Toxicity | EMA–CO | EMA–CO with higher dose MTX | MTX+D | EP+TP |
---|---|---|---|---|
Alopecia | 19 | 4 | 14 | 0 |
Neutopenia | 14 | 2 | 6 | 0 |
Anemia | 7 | 2 | 0 | 0 |
Thrombocytopenia | 4 | 2 | 0 | 0 |
Mucositis | 0 | 4 | 2 | 0 |
Peripheral neuropathy | 0 | 0 | 0 | 1 |
Transaminitis | 2 | 0 | 0 | 0 |
Death | 1 | 0 | 0 | 0 |
Among the high-risk patients in our study, a large majority (91.6 %) achieved complete remission with the first-line use of the EMA/CO regimen. The long-term survival was 96 %, which is in the same range as most other centers that treat high-risk disease [13].
The one high-risk patient who relapsed on EMA–CO attained remission with a second-line salvage chemotherapy.

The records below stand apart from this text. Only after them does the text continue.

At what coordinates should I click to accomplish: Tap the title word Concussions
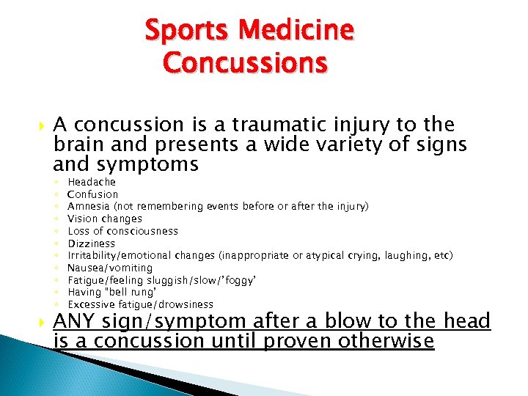(x=245, y=63)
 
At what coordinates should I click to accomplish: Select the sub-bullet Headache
(x=92, y=182)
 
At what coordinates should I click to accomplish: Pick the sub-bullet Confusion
(x=92, y=194)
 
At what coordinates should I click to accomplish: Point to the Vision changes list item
(x=104, y=219)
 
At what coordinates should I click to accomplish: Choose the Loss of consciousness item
(x=122, y=231)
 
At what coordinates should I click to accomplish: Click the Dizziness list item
(x=91, y=243)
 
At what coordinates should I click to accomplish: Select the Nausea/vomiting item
(x=110, y=268)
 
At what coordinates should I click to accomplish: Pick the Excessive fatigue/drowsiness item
(x=140, y=304)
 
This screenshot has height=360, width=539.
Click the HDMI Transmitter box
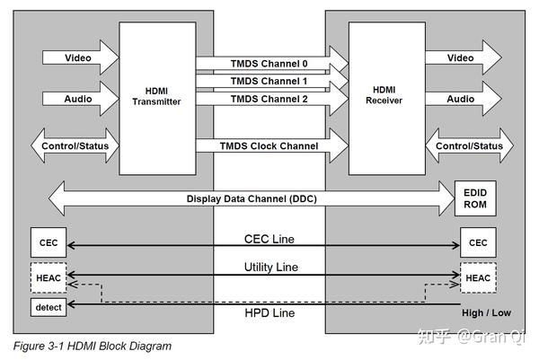pyautogui.click(x=157, y=99)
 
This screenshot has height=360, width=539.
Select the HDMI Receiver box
pyautogui.click(x=387, y=99)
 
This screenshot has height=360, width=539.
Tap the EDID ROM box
pyautogui.click(x=475, y=198)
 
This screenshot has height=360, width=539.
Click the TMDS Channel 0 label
pyautogui.click(x=269, y=64)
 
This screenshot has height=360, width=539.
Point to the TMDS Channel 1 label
pyautogui.click(x=269, y=81)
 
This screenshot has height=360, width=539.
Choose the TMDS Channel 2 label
pyautogui.click(x=269, y=99)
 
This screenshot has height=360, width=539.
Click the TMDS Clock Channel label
pyautogui.click(x=269, y=146)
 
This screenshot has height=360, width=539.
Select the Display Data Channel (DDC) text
pyautogui.click(x=252, y=199)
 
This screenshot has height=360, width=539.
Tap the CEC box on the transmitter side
pyautogui.click(x=49, y=242)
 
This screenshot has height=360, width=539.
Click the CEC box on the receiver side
pyautogui.click(x=478, y=242)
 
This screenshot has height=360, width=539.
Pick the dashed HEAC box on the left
pyautogui.click(x=49, y=278)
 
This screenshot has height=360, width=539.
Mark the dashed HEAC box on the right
pyautogui.click(x=478, y=278)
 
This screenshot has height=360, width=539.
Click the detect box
pyautogui.click(x=49, y=307)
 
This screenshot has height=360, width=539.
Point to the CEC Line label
pyautogui.click(x=270, y=239)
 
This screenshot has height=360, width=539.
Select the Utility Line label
pyautogui.click(x=271, y=268)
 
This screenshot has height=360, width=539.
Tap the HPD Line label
pyautogui.click(x=270, y=313)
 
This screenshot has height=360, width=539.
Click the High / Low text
pyautogui.click(x=486, y=313)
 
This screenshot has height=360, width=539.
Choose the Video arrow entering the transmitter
pyautogui.click(x=81, y=57)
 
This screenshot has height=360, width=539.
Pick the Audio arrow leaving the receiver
pyautogui.click(x=464, y=99)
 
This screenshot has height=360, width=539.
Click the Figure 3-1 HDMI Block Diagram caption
pyautogui.click(x=93, y=346)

Although the number of patients treated at our institute was small, the survival was at par with national and international data [12, 14–17]. The single patient that died had a high disease burden and died while receiving first cycle of chemotherapy likely due to pulmonary hemorrhage. These deaths in future could be avoided by starting with low-dose chemotherapy for 2–3 cycles and then changing to usual EMA/CO chemotherapy in patients with high disease load.
Thus, EMA/CO is appropriate for use in experienced centers in developing countries in appropriately risk-stratified patients.

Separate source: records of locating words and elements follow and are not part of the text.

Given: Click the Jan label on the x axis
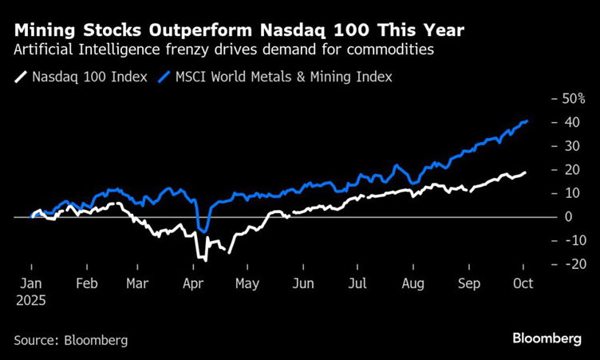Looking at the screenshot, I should [x=31, y=283].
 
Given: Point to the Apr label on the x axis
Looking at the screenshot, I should [x=192, y=283].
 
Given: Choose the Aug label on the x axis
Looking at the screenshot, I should [x=413, y=283].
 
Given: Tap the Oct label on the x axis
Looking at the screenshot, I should [x=523, y=283].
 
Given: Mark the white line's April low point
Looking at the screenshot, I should [x=205, y=260].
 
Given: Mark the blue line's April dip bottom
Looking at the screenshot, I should [x=204, y=231].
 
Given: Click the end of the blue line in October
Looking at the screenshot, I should [x=527, y=121].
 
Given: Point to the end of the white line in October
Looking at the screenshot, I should [x=526, y=172].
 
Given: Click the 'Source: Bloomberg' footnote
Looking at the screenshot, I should [x=70, y=340].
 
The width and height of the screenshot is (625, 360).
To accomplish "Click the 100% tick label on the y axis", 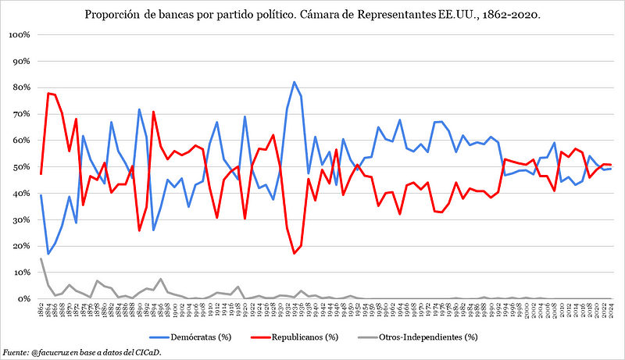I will pos(17,35).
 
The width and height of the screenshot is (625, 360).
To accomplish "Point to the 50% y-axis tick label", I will pos(19,167).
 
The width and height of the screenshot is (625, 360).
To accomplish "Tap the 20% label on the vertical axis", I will pos(19,246).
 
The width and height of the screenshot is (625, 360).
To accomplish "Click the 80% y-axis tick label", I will pos(19,87).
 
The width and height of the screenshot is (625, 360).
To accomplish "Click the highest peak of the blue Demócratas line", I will pos(294,82).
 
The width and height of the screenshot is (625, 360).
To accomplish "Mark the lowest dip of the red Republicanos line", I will pos(294,253).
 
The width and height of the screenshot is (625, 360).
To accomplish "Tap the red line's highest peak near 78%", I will pos(48,94).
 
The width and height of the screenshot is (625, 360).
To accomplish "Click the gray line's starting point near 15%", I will pos(41,258).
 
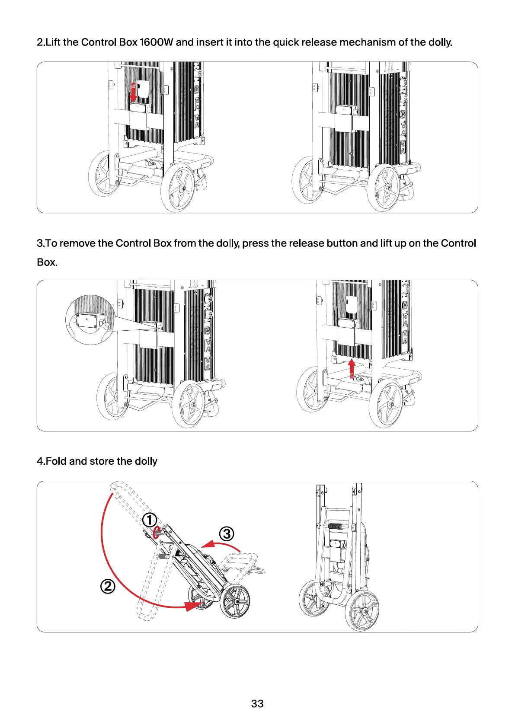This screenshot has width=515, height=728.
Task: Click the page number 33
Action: (257, 704)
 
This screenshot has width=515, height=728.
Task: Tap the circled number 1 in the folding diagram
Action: (150, 520)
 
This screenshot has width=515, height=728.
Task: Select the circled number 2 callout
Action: (108, 587)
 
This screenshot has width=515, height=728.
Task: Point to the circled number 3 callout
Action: (227, 534)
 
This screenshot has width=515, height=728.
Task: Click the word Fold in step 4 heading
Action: (56, 461)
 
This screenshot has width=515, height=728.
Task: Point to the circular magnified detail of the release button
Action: (90, 320)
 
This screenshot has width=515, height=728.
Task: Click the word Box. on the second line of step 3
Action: (47, 262)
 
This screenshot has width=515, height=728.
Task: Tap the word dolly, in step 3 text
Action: (227, 243)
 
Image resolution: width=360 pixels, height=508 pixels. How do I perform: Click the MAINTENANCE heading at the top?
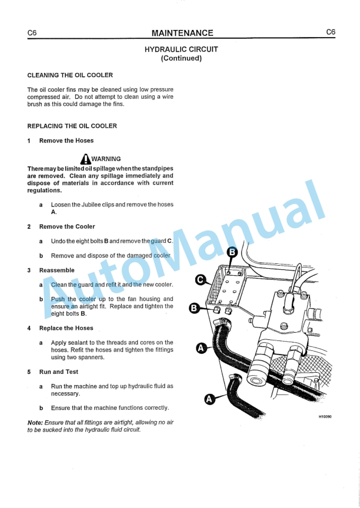coord(182,33)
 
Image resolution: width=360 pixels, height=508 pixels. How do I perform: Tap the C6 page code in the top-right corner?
coord(331,32)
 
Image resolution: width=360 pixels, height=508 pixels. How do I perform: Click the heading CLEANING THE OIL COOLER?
coord(70,75)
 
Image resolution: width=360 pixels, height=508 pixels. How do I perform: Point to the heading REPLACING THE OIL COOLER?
coord(72,126)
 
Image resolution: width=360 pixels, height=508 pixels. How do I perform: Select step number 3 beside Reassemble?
coord(29,270)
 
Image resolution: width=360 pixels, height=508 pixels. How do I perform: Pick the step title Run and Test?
coord(58,372)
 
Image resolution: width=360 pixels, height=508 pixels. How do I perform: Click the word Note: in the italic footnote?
coord(35,423)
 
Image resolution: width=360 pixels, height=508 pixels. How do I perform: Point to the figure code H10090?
coord(325,416)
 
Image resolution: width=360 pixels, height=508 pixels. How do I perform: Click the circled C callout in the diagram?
coord(201,280)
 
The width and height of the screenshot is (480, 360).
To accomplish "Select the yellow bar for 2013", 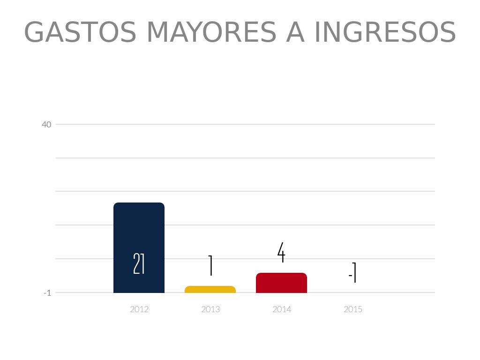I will tap(210, 289).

The relatively low rate of documented fertility in our data is probably a reflection of the completion of a family at a young age in our community and effective adherence to contraceptive advice. It is also possible that there has been less than perfect long-term follow-up of these patients with respect to their reproductive outcomes. It may be concluded that 1 g/m2 MTX is a good choice for patients with CNS disease.

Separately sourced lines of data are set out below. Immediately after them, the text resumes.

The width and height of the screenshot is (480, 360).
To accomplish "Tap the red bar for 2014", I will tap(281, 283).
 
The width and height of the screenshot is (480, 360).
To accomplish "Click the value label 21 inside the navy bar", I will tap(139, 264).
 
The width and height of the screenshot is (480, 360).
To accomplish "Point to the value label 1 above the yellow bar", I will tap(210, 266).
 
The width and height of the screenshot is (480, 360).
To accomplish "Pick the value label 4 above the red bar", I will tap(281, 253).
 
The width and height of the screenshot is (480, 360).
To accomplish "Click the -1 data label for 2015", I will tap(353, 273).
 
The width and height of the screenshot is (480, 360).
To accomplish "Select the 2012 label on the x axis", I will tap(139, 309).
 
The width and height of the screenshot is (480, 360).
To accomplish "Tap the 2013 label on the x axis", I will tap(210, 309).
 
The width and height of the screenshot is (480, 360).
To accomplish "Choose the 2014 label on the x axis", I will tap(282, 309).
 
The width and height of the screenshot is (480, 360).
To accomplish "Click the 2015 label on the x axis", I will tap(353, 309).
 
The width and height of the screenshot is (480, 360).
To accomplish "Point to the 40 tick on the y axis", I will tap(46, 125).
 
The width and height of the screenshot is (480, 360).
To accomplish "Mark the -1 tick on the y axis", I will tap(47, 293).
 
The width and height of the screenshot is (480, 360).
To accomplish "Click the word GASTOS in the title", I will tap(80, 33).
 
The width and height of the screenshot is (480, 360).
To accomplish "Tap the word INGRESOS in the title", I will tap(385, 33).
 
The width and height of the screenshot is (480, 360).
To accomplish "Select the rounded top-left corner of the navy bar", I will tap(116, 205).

In summary, our data show that very high rates of remission and survival are possible in both low- and high-risk GTN patients in developing countries. Such patients should preferably be referred to experienced centers that have capabilities for appropriate risk stratification and subsequent treatment, including good supportive care.
Acknowledgments
Compliance with Ethical Requirements and Conflict of Interests
All procedures followed were in accordance with the ethical standards of the responsible committee on human experimentation (institutional and national) and with the Helsinki Declaration of 1975, as revised in 2008, Informed consent was obtained from all patients for being included in the study. The authors Ansar Hussain, Shiekh Aejaz Aziz, Gul Mohd. Bhat, A. R. Lone, Imran Hussain, Burhan Wani, and Nadeem Qazi have no conflicts of interest.
Dr. Ansar Hussain
completed his MBBS from the Govt. Medical College Srinagar, and MD in Internal Medicine from SKIMS, Srinagar. Presently he is a DM (post-doctoral) scholar in the Department of Medical Oncology, SKIMS, Srinagar.